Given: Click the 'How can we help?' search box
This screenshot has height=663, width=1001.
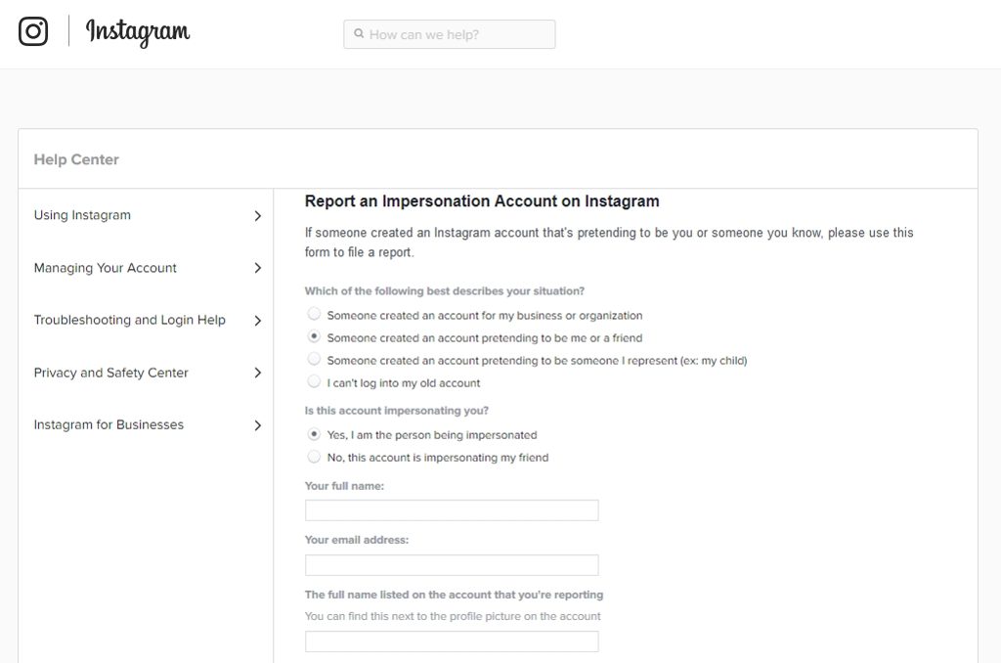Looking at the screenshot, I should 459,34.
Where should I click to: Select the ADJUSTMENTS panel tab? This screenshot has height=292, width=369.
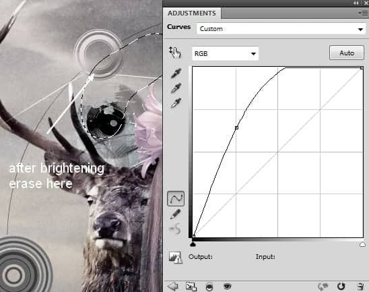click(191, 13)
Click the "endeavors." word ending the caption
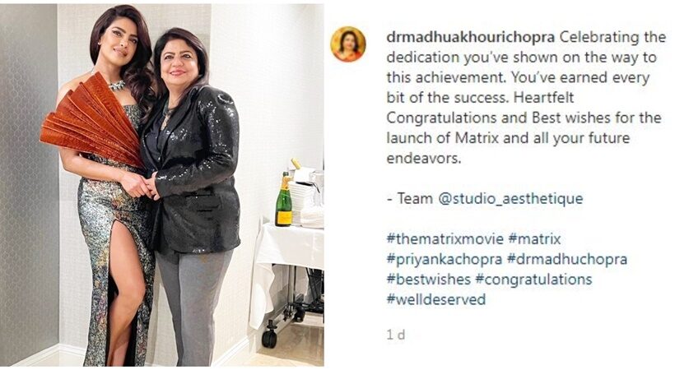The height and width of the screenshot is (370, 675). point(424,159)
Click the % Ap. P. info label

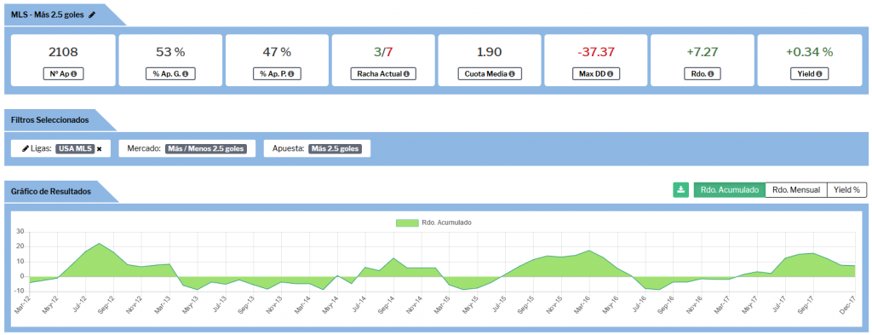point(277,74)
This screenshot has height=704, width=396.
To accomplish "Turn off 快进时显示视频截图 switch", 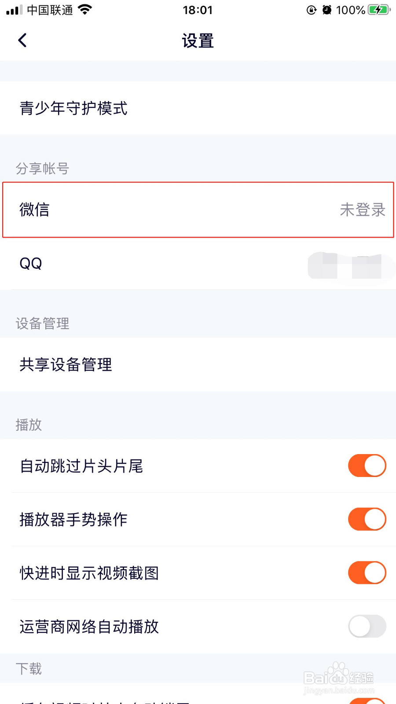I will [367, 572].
------
What you should do: Above are the records. Copy word for word only their lines from the one holding "This screenshot has height=663, width=1001." through the one holding "This screenshot has height=704, width=396.", both included, and skip the images.

Solution for this problem:
This screenshot has height=663, width=1001.
Looking at the screenshot, I should 459,34.
Where should I click to: Select the ADJUSTMENTS panel tab? This screenshot has height=292, width=369.
click(191, 13)
Click the "endeavors." word ending the caption
The height and width of the screenshot is (370, 675). point(424,159)
Click the % Ap. P. info label

point(277,74)
This screenshot has height=704, width=396.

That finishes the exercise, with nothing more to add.